======== Supplied records

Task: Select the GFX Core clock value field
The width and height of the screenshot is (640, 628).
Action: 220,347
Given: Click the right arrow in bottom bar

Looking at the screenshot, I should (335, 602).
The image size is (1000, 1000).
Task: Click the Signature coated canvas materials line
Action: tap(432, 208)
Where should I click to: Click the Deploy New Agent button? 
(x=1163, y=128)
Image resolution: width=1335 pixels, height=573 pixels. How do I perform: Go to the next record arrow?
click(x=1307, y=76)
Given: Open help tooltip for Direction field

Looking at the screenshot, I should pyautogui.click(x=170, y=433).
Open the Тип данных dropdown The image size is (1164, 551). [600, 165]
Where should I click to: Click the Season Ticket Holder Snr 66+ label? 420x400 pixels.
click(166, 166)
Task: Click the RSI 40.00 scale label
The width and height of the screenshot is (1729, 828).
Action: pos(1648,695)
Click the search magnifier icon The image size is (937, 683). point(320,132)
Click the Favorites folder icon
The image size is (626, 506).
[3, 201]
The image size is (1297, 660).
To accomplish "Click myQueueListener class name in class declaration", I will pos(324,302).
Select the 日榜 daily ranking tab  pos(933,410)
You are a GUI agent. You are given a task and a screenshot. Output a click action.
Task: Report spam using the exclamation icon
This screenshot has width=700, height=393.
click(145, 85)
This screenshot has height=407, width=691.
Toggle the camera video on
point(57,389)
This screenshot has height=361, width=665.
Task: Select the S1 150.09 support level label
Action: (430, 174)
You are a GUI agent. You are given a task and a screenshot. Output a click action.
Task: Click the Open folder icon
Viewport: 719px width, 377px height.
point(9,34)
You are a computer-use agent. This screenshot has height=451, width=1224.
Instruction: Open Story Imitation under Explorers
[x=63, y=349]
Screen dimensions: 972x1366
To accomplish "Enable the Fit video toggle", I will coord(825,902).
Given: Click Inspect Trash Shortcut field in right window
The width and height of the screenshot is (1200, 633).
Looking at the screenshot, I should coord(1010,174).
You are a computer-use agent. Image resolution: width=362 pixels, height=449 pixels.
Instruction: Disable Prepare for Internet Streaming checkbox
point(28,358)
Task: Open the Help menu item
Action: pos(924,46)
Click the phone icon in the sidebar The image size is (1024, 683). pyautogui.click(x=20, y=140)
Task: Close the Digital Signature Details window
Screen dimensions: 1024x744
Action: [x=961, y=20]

================

Task statement —
Only lines with the word "window" go in the answer. Take them all from the entries above.

Solution —
Given: Click Inspect Trash Shortcut field in right window
Task: Close the Digital Signature Details window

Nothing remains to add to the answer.